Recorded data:

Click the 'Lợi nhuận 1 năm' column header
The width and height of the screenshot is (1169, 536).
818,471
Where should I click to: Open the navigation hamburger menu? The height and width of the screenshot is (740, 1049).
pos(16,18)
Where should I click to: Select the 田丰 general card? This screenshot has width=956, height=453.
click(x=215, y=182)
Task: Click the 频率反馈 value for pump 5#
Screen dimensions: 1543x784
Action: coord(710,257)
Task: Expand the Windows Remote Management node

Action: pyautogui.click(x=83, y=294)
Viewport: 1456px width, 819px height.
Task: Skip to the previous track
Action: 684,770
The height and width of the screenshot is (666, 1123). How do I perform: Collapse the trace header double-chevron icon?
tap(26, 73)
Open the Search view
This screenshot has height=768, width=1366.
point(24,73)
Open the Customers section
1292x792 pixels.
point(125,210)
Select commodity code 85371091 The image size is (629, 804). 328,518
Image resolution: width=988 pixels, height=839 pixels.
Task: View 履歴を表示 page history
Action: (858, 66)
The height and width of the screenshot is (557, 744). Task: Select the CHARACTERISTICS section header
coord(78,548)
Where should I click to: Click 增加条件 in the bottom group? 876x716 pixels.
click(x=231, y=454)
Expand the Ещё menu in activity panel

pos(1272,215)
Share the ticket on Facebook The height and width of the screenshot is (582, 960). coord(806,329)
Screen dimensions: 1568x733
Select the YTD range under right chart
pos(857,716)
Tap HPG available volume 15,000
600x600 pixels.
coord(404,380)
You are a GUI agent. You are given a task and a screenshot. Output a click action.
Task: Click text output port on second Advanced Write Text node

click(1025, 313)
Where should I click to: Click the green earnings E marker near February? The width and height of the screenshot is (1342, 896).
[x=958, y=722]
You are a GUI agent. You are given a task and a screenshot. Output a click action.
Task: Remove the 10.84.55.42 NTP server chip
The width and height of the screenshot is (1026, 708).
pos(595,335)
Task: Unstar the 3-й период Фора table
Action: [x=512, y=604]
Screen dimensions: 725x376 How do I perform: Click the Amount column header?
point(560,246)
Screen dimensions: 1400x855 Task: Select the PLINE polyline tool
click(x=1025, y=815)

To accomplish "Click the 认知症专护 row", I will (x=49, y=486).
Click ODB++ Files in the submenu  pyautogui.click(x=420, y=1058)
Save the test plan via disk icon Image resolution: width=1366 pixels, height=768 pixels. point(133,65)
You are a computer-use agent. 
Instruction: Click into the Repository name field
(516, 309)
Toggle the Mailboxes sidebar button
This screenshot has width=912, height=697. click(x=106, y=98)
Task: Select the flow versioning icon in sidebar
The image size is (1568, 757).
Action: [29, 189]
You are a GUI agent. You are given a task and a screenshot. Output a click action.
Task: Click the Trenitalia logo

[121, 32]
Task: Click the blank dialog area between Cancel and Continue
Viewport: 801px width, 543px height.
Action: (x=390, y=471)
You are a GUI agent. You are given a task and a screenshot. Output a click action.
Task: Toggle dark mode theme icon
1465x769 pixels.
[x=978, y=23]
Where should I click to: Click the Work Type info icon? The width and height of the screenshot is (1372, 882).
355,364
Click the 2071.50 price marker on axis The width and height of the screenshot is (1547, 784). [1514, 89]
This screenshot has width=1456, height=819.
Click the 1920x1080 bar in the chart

> [REQUEST]: Retype the records without alteration, beginning at the line that contains "Where should I click to: Open" and stopping after the line that contains "click(x=215, y=182)".

> [ANSWER TO THIS EXERCISE]:
Where should I click to: Open the navigation hamburger menu? The height and width of the screenshot is (740, 1049).
pos(16,18)
Where should I click to: Select the 田丰 general card? This screenshot has width=956, height=453.
click(x=215, y=182)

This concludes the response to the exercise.